In the present embodiment, once the pump is primed (as shown in Figure 2), the probe 126 senses the presence of liquid 112 in contact with the lower portion 126b, and this information is transmitted to the control box 124. As the pump 12 is now sufficiently primed, the control box 124 transmits a signal to the breather valve 122 to move the spool valve 122c such that the atmospheric branch is open and the internal passage 122a is blocked. Therefore, the low pressure applied to the priming chamber 16 via the duct 134 is immediately terminated and air is instead drawn into the venturi pump inlet 120d from the atmosphere.

Following the operation of the breather valve 122, if the probe 126 continues to sense that the liquid 112 is in contact with the lower section 126b for a predetermined period of time (indicating that the pump 12 is operating sufficiently to prime itself), then the control box 124 then sends a signal to the clutch 128 to disengage. The clutch 128 then disengages, thereby removing power from the compressor 118 and interrupting the operation of the venturi pump 120. The pump 12, having reached a steady state of priming, can then pump fluid as required.

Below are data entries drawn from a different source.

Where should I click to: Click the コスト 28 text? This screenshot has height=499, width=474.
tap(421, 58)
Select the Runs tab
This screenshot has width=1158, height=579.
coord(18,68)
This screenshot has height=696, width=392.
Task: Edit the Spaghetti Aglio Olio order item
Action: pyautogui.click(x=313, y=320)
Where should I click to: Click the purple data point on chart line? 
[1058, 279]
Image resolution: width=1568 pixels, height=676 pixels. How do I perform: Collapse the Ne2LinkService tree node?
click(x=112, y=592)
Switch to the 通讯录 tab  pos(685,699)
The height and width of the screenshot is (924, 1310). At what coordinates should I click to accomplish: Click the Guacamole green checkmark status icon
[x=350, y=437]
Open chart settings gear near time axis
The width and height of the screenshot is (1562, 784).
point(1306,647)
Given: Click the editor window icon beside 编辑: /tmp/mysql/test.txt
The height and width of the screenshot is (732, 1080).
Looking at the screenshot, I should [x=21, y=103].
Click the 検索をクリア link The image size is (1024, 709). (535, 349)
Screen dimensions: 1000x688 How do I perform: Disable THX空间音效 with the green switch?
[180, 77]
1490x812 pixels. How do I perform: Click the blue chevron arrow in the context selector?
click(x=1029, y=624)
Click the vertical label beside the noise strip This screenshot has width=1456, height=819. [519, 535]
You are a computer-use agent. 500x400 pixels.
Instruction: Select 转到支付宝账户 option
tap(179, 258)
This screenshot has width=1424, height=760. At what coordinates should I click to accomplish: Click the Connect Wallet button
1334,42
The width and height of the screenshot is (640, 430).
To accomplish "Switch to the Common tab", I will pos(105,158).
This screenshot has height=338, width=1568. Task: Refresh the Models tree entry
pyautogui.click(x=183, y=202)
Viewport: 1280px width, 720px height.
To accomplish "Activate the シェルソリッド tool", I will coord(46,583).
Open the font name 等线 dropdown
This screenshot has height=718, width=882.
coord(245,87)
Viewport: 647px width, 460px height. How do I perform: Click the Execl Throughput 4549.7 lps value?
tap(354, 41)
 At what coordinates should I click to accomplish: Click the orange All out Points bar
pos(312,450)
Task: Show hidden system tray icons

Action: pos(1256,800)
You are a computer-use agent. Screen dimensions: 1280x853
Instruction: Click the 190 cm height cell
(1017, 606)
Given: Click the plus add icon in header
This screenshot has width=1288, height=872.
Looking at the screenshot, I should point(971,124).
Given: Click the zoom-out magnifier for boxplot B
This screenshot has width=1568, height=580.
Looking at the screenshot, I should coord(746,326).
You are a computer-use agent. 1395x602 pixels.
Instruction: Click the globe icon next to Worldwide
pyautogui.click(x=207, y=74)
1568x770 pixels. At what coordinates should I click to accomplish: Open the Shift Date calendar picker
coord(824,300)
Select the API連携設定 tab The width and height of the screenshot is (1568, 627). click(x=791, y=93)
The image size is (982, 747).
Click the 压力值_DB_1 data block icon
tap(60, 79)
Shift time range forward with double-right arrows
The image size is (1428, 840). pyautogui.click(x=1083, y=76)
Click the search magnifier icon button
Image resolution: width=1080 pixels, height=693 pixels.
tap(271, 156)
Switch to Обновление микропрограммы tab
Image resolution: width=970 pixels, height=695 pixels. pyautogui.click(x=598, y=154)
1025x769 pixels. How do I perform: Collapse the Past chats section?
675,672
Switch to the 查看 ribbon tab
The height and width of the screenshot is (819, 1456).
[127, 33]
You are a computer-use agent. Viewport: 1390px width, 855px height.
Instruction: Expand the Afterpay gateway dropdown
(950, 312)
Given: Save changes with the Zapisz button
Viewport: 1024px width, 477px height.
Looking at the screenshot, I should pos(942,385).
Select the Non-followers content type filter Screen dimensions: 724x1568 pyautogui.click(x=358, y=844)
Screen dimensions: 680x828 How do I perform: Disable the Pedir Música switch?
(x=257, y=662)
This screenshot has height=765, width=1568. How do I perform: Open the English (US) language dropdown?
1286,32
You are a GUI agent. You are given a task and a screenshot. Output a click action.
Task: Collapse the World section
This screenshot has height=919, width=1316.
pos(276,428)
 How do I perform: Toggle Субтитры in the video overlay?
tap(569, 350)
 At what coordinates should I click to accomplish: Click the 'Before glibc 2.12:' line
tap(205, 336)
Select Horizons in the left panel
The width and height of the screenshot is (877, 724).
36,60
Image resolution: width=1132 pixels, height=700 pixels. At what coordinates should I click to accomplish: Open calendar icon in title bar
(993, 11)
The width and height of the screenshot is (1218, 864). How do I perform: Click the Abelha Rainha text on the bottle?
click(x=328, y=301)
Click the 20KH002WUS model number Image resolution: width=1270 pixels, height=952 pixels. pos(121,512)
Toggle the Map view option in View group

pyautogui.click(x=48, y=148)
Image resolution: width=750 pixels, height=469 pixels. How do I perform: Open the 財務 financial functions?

The control box 124 will not command the clutch 128 to disengage until it has sensed that liquid 112 has been in contact with the probe 126 continuously for the predetermined period of time. If the probe, following opening of the breather valve 122, senses that liquid 112 has not been in contact with the probe 126 for a predetermined period of time (and therefore that the pump is no longer primed), then the breather valve 122 will be closed, such that the low pressure is reapplied to the priming chamber 16 to re-prime the pump 12.

If, following disengagement of the clutch 128 and during ongoing the pumping operation, the probe 126 senses that the liquid 112 in the priming chamber 16 is no longer in contact with the probe (and therefore that the pump is no longer fully primed), then this information is transmitted to the control box 124. Control box 124 then transmits signals to both the breather valve 122 to thereby open the internal passage 122a, and to the clutch 128 to thereby power up the venturi pump 120. The low pressure is then reapplied to the priming chamber 16 until the probe 126 detects that the pump is sufficiently primed. Once a steady level of priming has been re-achieved, then the above procedure of opening the breather valve 122 and disengaging the clutch 128.

In an alternative control regime, the priming operation may be as follows. The probe 126 detects that the liquid 112 is not in contact with the lower probe portion 126b, then the clutch 128 is engaged and the breather valve is closed to thereby prime the pump 12. However, in contrast to the previous method, the breather valve is not re-opened until liquid 112 is detected by the upper portion 126a. Therefore, the pump is ‘over1 primed such that the level is above that which is required, but the priming tank 16 is not so full that liquid 112 is drawn into the outlet 16a. The remainder of the operation of the priming operation is performed as described previously.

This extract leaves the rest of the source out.